» EXERCISE AIM
Please copy the material from its start up to and including the line with "Looking at the screenshot, I should [212, 910].", changing "Viewport" to "Display" and leaving everything else unchanged.

» MATERIAL PROVIDED
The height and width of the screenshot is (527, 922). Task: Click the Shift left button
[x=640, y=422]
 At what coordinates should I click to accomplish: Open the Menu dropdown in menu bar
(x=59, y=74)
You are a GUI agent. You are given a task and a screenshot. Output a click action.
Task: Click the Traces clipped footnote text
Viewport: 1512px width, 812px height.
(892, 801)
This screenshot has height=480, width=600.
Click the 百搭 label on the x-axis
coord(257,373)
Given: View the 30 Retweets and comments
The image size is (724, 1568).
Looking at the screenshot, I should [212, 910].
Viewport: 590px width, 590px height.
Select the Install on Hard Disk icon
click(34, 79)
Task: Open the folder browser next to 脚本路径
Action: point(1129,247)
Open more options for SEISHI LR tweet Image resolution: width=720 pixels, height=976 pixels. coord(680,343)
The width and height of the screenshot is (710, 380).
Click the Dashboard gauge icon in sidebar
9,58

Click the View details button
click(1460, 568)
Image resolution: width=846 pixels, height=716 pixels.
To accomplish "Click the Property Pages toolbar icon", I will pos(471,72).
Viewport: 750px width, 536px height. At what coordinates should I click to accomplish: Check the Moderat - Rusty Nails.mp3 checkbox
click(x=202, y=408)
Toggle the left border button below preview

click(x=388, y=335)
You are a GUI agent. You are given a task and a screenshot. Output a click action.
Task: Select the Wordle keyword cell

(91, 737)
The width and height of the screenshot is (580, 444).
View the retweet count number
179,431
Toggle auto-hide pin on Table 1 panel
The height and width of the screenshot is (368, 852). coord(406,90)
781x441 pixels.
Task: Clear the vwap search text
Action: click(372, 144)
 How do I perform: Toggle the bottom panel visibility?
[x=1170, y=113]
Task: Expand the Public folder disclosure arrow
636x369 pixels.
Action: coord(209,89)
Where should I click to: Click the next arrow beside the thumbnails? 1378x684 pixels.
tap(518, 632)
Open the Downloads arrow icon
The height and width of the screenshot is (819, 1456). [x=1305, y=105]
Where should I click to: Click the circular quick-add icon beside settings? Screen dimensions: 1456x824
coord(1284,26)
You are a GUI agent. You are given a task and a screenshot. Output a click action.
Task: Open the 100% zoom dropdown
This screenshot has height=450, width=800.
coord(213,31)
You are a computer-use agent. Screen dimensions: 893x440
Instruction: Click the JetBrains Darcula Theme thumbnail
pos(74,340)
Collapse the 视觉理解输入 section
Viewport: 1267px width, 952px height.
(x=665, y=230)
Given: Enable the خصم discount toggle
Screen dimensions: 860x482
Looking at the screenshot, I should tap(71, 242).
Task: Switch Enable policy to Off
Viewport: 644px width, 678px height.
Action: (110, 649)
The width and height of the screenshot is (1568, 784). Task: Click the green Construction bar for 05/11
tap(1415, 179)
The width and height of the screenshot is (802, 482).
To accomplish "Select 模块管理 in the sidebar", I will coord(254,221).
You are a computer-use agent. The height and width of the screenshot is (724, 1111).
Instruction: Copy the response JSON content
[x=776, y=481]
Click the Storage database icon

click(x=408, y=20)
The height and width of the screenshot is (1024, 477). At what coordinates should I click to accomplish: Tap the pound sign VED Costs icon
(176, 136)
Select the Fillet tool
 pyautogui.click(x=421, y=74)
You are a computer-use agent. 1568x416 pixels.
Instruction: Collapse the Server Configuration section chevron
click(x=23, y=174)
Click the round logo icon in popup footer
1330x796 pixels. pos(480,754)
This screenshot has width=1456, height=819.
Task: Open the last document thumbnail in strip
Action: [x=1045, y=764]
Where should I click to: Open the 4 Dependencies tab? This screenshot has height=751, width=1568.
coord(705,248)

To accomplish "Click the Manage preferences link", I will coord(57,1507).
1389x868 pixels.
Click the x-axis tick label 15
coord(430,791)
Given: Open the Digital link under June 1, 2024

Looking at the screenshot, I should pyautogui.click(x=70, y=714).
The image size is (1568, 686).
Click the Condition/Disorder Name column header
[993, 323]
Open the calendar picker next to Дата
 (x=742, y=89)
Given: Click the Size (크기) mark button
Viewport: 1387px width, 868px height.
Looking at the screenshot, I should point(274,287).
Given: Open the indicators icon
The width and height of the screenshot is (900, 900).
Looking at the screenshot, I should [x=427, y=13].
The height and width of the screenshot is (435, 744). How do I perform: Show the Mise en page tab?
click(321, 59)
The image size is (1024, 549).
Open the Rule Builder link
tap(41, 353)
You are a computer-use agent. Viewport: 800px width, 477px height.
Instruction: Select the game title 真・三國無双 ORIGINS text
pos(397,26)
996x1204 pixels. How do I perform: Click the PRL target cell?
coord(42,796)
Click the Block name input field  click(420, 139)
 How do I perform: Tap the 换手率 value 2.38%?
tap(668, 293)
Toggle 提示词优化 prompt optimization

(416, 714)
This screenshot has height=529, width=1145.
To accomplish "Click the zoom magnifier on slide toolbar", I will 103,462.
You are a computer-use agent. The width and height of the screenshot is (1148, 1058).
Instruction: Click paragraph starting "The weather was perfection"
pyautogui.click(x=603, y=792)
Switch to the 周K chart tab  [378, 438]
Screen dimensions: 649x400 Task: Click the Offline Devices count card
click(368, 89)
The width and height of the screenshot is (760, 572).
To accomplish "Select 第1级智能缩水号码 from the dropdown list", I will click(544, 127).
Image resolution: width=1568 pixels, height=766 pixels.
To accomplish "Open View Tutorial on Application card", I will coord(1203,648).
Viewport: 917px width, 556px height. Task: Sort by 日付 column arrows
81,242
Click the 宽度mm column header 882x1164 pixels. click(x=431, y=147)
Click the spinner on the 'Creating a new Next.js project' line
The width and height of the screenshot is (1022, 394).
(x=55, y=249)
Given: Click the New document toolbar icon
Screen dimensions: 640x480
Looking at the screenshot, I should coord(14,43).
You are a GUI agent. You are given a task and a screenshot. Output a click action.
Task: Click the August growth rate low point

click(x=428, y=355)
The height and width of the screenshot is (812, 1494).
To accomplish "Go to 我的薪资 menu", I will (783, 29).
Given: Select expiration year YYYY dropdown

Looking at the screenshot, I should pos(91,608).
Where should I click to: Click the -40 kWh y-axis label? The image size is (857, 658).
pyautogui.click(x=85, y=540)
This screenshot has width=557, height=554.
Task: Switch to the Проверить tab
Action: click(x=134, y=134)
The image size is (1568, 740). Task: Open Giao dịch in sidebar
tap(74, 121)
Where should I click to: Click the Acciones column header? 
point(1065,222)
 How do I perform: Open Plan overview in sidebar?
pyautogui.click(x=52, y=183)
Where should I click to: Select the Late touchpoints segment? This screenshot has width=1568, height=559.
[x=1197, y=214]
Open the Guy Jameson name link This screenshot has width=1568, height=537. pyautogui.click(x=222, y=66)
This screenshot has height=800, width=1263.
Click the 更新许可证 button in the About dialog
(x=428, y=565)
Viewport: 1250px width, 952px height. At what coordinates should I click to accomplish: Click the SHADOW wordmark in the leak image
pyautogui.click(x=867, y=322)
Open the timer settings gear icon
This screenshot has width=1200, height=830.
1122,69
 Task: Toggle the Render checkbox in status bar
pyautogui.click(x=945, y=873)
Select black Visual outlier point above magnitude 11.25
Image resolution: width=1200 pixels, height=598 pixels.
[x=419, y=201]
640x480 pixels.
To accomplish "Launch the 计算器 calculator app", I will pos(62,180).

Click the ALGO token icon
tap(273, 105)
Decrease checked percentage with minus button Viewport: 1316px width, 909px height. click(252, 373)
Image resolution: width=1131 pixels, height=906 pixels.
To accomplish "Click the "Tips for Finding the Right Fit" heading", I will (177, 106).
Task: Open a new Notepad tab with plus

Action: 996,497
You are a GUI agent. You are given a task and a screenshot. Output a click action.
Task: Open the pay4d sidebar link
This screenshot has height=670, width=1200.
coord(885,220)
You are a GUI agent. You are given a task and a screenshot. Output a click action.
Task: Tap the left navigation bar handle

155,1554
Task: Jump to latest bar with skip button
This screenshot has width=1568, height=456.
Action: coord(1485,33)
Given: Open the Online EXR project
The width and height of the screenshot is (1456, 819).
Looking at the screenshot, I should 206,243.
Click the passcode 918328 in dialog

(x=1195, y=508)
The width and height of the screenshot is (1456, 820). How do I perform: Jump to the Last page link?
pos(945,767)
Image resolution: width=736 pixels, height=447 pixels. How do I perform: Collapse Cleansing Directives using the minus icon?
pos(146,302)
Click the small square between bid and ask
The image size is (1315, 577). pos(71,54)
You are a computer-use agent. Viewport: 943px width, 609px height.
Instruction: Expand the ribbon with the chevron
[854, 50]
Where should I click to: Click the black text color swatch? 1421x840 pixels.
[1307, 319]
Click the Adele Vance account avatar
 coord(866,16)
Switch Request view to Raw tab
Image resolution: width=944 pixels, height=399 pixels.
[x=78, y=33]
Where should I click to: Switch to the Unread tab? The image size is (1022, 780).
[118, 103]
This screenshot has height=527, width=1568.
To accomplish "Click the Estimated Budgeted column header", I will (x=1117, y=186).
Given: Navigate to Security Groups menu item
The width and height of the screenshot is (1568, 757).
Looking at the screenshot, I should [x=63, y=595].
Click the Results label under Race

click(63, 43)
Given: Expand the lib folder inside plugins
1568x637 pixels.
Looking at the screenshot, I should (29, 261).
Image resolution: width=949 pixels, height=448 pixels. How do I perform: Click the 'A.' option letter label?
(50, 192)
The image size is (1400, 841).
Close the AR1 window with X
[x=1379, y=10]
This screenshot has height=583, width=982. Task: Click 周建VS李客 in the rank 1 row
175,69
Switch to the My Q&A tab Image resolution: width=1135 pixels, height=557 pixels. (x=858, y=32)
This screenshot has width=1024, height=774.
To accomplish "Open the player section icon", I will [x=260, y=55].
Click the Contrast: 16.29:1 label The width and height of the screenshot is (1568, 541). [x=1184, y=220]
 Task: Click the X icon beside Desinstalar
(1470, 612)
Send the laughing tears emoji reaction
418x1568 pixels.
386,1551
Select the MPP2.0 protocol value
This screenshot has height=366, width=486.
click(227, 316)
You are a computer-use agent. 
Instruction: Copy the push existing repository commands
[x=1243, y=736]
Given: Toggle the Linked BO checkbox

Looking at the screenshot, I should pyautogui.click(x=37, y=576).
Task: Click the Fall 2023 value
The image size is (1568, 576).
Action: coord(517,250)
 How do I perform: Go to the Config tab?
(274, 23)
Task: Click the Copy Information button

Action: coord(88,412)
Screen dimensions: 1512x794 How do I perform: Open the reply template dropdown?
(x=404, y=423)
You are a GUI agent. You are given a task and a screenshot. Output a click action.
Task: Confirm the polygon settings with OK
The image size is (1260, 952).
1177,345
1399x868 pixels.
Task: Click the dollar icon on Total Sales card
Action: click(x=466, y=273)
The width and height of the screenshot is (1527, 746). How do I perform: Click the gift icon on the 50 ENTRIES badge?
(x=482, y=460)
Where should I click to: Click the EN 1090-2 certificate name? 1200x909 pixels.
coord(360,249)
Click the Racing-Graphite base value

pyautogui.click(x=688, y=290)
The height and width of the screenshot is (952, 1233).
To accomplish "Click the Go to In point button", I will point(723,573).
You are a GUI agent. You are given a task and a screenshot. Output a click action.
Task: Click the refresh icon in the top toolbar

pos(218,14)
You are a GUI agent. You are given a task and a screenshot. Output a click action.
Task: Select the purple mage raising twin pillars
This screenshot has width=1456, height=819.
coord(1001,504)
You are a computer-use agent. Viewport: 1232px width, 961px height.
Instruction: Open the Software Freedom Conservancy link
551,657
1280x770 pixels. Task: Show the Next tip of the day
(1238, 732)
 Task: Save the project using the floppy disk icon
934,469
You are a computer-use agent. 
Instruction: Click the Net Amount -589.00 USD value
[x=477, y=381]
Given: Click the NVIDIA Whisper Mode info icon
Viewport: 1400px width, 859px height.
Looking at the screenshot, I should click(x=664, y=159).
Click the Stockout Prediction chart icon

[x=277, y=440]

» ANSWER TO THIS TASK
The height and width of the screenshot is (527, 922). Task: Click the Shift left button
[x=640, y=422]
 At what coordinates should I click to accomplish: Open the Menu dropdown in menu bar
(x=59, y=74)
You are a GUI agent. You are given a task and a screenshot. Output a click action.
Task: Click the Traces clipped footnote text
Display: 1512px width, 812px height.
(892, 801)
This screenshot has height=480, width=600.
Click the 百搭 label on the x-axis
coord(257,373)
Given: View the 30 Retweets and comments
The image size is (724, 1568).
Looking at the screenshot, I should [212, 910].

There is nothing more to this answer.